**Goal**:
Copy every one of the following items line for line, without changing a single character.

━━━━━━━━━━━━━━━━━━━━

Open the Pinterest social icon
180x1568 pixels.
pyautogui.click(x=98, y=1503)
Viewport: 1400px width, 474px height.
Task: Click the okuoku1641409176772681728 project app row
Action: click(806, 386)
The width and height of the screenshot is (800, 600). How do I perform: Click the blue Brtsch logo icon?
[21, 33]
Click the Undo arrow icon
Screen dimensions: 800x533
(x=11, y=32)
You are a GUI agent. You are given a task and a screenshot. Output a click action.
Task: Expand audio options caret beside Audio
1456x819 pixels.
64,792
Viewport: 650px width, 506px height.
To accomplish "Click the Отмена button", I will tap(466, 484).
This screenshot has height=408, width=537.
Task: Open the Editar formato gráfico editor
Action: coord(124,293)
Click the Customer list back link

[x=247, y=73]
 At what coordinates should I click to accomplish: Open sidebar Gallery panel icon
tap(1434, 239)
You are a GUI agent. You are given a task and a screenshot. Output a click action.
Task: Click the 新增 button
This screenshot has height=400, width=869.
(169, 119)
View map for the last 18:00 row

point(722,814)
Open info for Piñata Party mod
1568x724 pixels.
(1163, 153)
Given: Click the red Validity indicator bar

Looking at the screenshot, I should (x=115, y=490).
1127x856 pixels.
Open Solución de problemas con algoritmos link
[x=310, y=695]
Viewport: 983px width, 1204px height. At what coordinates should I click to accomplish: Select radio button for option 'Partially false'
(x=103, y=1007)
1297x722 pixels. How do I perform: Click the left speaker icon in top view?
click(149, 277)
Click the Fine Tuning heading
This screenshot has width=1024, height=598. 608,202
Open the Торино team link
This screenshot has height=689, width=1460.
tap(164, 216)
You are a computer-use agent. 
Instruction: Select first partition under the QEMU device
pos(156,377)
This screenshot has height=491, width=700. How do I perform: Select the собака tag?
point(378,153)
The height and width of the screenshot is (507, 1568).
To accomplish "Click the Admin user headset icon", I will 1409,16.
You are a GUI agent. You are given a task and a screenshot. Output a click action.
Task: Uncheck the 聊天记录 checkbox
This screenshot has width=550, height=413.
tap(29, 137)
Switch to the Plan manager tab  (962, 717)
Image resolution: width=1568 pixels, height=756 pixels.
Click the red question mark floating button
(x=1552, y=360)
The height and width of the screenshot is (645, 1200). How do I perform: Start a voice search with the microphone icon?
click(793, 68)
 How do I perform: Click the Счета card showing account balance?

━━━━━━━━━━━━━━━━━━━━

**Answer to this task**:
Open the Pinterest social icon
180x1568 pixels.
pyautogui.click(x=98, y=1503)
Viewport: 1400px width, 474px height.
Task: Click the okuoku1641409176772681728 project app row
Action: click(806, 386)
The width and height of the screenshot is (800, 600). How do I perform: Click the blue Brtsch logo icon?
[21, 33]
Click the Undo arrow icon
Screen dimensions: 800x533
(x=11, y=32)
You are a GUI agent. You are given a task and a screenshot. Output a click action.
Task: Expand audio options caret beside Audio
1456x819 pixels.
64,792
Viewport: 650px width, 506px height.
To accomplish "Click the Отмена button", I will tap(466, 484).
This screenshot has height=408, width=537.
Task: Open the Editar formato gráfico editor
Action: coord(124,293)
Click the Customer list back link

[x=247, y=73]
 At what coordinates should I click to accomplish: Open sidebar Gallery panel icon
tap(1434, 239)
You are a GUI agent. You are given a task and a screenshot. Output a click action.
Task: Click the 新增 button
This screenshot has height=400, width=869.
(169, 119)
View map for the last 18:00 row

point(722,814)
Open info for Piñata Party mod
1568x724 pixels.
(1163, 153)
Given: Click the red Validity indicator bar

Looking at the screenshot, I should (x=115, y=490).
1127x856 pixels.
Open Solución de problemas con algoritmos link
[x=310, y=695]
Viewport: 983px width, 1204px height. At what coordinates should I click to accomplish: Select radio button for option 'Partially false'
(x=103, y=1007)
1297x722 pixels. How do I perform: Click the left speaker icon in top view?
click(149, 277)
Click the Fine Tuning heading
This screenshot has width=1024, height=598. 608,202
Open the Торино team link
This screenshot has height=689, width=1460.
tap(164, 216)
You are a computer-use agent. 
Instruction: Select first partition under the QEMU device
pos(156,377)
This screenshot has height=491, width=700. How do I perform: Select the собака tag?
point(378,153)
The height and width of the screenshot is (507, 1568).
To accomplish "Click the Admin user headset icon", I will 1409,16.
You are a GUI agent. You are given a task and a screenshot. Output a click action.
Task: Uncheck the 聊天记录 checkbox
This screenshot has width=550, height=413.
tap(29, 137)
Switch to the Plan manager tab  (962, 717)
Image resolution: width=1568 pixels, height=756 pixels.
Click the red question mark floating button
(x=1552, y=360)
The height and width of the screenshot is (645, 1200). How do I perform: Start a voice search with the microphone icon?
click(793, 68)
 How do I perform: Click the Счета card showing account balance?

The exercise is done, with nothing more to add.